++++ Supplied information ++++

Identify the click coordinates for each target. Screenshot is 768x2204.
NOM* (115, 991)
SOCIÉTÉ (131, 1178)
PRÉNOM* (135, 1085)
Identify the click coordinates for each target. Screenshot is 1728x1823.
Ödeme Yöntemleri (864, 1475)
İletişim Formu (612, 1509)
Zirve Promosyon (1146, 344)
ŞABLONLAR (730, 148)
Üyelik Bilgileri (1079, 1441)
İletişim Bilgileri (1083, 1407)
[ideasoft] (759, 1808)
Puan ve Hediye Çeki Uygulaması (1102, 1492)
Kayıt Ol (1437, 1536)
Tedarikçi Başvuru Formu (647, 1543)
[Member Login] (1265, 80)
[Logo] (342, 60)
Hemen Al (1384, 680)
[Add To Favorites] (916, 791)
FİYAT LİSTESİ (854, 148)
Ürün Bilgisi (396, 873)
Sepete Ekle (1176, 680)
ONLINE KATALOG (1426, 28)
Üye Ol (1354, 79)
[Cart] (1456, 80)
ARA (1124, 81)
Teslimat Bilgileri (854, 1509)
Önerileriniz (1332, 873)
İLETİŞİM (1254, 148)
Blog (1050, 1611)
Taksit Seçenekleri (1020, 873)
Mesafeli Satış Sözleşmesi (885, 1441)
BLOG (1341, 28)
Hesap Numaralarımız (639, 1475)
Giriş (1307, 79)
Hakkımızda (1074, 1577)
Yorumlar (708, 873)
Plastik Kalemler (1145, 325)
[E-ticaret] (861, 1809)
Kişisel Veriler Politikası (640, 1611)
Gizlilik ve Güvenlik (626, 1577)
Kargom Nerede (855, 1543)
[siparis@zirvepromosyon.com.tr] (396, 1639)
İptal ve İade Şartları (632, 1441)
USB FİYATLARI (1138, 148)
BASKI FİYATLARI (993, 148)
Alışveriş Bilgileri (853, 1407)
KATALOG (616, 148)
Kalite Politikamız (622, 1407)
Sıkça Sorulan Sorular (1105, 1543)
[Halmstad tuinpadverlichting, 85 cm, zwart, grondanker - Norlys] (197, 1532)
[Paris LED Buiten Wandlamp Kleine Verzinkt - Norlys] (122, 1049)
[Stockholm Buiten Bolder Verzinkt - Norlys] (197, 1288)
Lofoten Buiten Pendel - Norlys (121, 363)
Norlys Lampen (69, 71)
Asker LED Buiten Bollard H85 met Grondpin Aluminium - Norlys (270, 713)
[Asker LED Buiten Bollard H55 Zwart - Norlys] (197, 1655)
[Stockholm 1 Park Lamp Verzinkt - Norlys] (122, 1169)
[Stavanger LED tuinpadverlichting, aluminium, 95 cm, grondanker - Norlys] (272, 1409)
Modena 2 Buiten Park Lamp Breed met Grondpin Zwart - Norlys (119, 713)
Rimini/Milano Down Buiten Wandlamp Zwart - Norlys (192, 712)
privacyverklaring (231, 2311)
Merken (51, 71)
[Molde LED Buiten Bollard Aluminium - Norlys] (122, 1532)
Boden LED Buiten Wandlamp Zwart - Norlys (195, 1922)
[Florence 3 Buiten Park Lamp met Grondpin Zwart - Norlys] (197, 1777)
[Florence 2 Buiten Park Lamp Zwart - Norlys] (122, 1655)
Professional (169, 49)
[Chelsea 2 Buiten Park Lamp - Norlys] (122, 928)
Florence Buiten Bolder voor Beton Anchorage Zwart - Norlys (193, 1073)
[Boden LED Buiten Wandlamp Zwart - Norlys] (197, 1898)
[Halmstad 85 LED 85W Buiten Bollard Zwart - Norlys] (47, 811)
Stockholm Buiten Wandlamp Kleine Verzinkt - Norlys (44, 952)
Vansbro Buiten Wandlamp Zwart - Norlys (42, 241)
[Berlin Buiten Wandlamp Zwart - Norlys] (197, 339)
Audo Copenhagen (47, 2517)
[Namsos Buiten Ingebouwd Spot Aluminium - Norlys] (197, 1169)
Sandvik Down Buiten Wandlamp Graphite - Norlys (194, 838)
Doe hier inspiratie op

++++

__Work to be completed__
Scan the entries above and copy each line where "Identify" occurs.

__Task response__
Identify the click coordinates for each target. Screenshot is 768x2204.
Identify the click coordinates for each target. Screenshot is 1728x1823.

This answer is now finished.